Sobre el final, había que ingresar los libros a la biblioteca donada por APOA (la Asociación de Poetas de Argentinos) y allí nuevamente nos detuvimos. Las chicas ya empezaban su almuerzo y otras internas se acercaron. Sentí pudor de quedarme. Las ultimas fotos son de mis libros como una máscara, mis libros que se van de paseo en una cartera. Ya terminábamos y sentía que el tiempo había volado.



Daniel, guía fiel, me sacó de allí no sin antes saludar a todos, así que nuevamente lo tuve que esperar. Ya más suelto conversé con algunas de las mujeres que seguían en los pasillos.

Me ofreció acompañarme con su paraguas bajo la lluvia.

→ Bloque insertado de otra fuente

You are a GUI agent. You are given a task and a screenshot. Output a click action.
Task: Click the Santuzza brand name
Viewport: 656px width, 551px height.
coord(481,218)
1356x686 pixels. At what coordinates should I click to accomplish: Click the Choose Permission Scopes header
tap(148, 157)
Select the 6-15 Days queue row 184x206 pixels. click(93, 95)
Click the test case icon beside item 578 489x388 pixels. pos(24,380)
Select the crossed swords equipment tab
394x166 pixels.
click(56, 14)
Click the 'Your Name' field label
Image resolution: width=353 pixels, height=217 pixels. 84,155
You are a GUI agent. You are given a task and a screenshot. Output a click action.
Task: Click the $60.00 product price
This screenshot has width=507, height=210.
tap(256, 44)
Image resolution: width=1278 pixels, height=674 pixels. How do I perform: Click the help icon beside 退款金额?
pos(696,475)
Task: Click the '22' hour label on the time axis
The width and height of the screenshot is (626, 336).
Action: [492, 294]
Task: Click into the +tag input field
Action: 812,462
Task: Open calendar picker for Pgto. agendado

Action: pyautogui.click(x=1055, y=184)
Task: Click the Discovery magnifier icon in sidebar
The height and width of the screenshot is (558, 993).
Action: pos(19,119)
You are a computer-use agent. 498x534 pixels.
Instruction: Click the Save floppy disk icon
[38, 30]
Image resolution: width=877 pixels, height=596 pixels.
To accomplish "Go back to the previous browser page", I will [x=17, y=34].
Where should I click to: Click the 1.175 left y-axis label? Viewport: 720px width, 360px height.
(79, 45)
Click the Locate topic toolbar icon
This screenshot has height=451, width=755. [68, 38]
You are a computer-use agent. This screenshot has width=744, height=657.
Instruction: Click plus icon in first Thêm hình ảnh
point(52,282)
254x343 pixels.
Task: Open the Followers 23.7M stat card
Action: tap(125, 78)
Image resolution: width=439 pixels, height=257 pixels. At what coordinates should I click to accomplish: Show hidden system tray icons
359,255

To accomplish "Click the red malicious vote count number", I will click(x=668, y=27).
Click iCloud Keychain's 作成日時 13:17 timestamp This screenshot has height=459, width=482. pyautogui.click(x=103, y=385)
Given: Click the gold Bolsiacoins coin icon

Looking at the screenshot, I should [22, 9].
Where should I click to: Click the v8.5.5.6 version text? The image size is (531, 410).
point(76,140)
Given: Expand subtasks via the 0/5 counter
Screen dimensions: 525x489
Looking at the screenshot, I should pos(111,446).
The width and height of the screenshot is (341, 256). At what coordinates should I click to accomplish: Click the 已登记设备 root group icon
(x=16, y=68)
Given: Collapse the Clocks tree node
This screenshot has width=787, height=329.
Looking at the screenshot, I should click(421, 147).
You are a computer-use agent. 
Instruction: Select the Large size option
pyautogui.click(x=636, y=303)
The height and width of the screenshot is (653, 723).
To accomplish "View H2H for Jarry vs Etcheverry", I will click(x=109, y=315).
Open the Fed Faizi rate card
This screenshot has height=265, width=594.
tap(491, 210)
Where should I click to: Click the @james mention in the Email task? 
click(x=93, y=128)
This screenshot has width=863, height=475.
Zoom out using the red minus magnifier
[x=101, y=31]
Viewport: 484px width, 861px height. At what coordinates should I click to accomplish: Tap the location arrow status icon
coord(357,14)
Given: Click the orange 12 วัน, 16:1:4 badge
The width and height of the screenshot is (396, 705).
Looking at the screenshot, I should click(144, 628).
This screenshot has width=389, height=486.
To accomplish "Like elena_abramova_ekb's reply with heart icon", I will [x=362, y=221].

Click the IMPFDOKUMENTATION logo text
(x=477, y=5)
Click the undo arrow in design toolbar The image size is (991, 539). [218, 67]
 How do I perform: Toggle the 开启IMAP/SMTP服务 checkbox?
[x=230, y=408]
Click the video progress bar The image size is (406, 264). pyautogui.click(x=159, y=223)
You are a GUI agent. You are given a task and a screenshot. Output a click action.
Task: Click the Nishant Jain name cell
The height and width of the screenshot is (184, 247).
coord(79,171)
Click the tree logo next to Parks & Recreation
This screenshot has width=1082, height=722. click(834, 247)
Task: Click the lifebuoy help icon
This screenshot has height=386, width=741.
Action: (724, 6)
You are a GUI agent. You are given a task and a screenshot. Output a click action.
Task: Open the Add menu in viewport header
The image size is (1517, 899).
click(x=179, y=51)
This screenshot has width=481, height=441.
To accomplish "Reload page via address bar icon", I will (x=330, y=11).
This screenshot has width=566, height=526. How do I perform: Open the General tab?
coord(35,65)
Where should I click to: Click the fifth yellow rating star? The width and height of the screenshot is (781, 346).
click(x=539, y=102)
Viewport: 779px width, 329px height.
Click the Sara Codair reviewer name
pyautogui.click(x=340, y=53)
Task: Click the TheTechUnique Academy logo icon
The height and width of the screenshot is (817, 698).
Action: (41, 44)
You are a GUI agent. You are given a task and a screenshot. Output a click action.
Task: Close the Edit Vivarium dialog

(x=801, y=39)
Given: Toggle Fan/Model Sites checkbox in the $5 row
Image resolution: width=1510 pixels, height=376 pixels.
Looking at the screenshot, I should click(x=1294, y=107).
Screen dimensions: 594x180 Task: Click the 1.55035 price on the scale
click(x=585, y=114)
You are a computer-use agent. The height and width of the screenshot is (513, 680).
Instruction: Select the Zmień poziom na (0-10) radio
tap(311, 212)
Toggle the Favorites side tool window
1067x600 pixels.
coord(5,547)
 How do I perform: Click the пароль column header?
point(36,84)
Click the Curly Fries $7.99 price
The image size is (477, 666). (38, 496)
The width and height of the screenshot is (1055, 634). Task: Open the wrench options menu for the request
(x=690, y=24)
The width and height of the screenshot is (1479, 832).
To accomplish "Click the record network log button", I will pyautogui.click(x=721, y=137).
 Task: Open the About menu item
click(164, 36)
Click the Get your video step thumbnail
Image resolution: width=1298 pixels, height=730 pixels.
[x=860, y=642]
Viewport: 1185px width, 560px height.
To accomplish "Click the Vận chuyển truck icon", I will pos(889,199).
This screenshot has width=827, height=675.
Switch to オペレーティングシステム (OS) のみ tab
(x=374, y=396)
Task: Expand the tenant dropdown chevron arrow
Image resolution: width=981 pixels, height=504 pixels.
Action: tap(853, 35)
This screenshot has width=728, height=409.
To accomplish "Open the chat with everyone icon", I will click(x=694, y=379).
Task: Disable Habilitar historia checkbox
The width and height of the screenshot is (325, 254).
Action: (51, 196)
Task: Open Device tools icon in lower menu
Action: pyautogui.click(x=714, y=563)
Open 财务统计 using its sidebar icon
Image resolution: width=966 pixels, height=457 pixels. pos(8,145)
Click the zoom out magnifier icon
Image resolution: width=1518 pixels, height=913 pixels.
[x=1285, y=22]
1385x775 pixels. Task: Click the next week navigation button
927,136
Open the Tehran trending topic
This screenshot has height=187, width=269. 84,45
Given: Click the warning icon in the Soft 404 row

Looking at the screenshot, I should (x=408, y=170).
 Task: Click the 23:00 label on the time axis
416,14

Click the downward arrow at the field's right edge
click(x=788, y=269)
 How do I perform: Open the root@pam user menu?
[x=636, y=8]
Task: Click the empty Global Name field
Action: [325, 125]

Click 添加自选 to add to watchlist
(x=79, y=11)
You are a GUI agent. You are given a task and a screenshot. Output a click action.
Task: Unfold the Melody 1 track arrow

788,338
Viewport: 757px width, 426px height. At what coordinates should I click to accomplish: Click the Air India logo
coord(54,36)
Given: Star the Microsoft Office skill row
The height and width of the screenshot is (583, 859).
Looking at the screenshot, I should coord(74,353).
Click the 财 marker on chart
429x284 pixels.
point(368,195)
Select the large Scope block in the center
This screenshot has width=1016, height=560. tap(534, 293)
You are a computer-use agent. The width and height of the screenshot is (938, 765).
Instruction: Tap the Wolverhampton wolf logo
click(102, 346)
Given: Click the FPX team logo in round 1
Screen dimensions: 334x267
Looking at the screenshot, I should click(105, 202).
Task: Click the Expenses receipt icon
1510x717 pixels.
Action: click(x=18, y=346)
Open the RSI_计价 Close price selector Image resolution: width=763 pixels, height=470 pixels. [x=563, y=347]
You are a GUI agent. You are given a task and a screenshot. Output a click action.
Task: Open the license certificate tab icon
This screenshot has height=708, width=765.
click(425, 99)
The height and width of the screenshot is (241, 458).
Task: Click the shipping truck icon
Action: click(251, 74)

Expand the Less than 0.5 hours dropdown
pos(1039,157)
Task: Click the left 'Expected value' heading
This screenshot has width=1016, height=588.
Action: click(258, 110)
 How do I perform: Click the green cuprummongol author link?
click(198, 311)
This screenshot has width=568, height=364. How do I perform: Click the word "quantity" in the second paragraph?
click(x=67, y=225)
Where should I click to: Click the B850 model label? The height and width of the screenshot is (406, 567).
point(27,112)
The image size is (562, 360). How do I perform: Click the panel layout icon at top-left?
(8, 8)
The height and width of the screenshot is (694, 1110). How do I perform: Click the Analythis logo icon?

Elogié su trabajo, él me agradeció la presencia.



El Capitán Beto comandaba mi 95 y ya me llevaba a mi Itaca, tras un tiempo entre paréntesis para mi breve Odisea. Vuelta a mis cosas de siempre, a la habitualidad de la agenda, a las pequeñeces que me mantienen en un margen del mundo, pero son ellas, las mujeres que conocí, las verdaderas marginadas que una vez cada quince días pueden con sus manos hablar.